First, map/document the how, what, where and when of what is happening today — not as the manuals say it is to be performed, but what is actually happening. This should be done with a facilitated team with full disclosure and comments allowed from all concerned. Avoid calling it re-engineering; it is an effort to gain full understanding of “today.”
The team should be representative of the maintenance organization (include crafts and operations). This will take several months and should not be secretive. The working lives of many people are going to be affected.
Much of the mapping tools come from total quality management (TQM). Some process flow charts and fishbones can cover the walls. What is being documented is the work order from inception to sign-off by the customer and archiving.
From this process-management documentation will come understanding and buy-in that we really understand what we are now doing. Byproducts of the effort are suggestions on what the process should be and why. After the present is known, it will be possible to write objectives for the process we want to implement.
Second, the team should design what they consider to be a world-class maintenance organization and how it would operate. Again, a skilled facilitator should lead this. New to the same batch of tools are brainstorming and negotiation. Remember, here is where work is being redesigned with impacts on all involved. It may be advisable to have a human resources person on the team.
From this comes a process-management chart defining the new process and, by the way, the information required to make it happen. Now we are beginning to define the requirements for our computerized maintenance management system (CMMS).
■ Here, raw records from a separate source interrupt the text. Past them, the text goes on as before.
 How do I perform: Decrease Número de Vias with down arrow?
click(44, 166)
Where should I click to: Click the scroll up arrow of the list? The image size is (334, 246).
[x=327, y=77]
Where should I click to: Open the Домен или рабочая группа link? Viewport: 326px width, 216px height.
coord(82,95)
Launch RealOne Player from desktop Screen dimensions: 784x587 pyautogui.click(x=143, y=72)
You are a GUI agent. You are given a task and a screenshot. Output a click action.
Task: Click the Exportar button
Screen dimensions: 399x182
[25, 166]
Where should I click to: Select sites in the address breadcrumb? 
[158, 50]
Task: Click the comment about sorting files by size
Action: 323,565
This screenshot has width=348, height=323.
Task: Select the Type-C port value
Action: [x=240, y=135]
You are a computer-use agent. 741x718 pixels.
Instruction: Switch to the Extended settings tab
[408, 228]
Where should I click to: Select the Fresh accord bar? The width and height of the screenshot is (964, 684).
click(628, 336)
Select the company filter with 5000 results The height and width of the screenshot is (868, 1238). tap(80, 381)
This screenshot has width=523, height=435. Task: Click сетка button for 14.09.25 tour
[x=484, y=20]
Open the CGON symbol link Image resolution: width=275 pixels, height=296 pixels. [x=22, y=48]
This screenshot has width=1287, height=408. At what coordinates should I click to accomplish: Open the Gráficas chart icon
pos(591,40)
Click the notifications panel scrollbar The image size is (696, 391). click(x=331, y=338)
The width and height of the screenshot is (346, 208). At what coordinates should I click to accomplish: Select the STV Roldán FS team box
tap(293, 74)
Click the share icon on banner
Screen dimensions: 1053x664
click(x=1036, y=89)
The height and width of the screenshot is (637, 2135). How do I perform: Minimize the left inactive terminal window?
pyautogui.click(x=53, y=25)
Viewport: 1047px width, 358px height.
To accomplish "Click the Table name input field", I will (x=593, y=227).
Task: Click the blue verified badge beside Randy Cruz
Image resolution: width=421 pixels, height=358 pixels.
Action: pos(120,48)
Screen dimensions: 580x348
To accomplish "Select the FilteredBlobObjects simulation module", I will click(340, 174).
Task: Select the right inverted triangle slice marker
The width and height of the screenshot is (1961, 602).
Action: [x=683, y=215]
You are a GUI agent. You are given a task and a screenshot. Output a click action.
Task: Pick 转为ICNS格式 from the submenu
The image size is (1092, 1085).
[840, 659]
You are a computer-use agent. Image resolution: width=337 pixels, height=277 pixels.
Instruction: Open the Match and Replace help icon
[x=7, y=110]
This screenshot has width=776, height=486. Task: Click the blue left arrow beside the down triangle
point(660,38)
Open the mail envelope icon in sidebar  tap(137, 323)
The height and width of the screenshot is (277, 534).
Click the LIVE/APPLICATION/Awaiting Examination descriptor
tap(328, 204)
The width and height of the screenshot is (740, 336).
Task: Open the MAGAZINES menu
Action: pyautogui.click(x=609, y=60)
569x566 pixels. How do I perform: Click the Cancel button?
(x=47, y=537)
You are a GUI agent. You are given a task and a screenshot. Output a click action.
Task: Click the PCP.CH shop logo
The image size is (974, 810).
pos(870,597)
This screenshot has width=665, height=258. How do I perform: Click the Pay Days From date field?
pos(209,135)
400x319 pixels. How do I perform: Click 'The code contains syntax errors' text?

An interesting tool at this point is to get everyone involved in mentally walking through his or her workday as if the new process was in place. From this comes understanding and identification of training, roadblocks and a new language replete with openness of feelings and confusion.
Now a plan of implementation can take place. Communicate, communicate, communicate. Remember, the most important employee in a process is the one who operates a machine or process. His or her skill makes it or breaks it. Who is the most important person when the machine fails? The maintenance technician.
The bottom line is that a new process must provide actionable information tied to assisting the technician to perform world-class work and feel a bit of self-actualization at the end of the day. How does the redesigned process help him on a daily basis? If it does not, it’s back to the process design.
If a new CMMS is included in the planning, now is the time to complete the specifications and start the acquisition process. I doubt there is a CMMS that meets all the requirements, and there may have to be some modifications to your expectations. Just be sure to buy the CMMS that supports your process, not the other way around.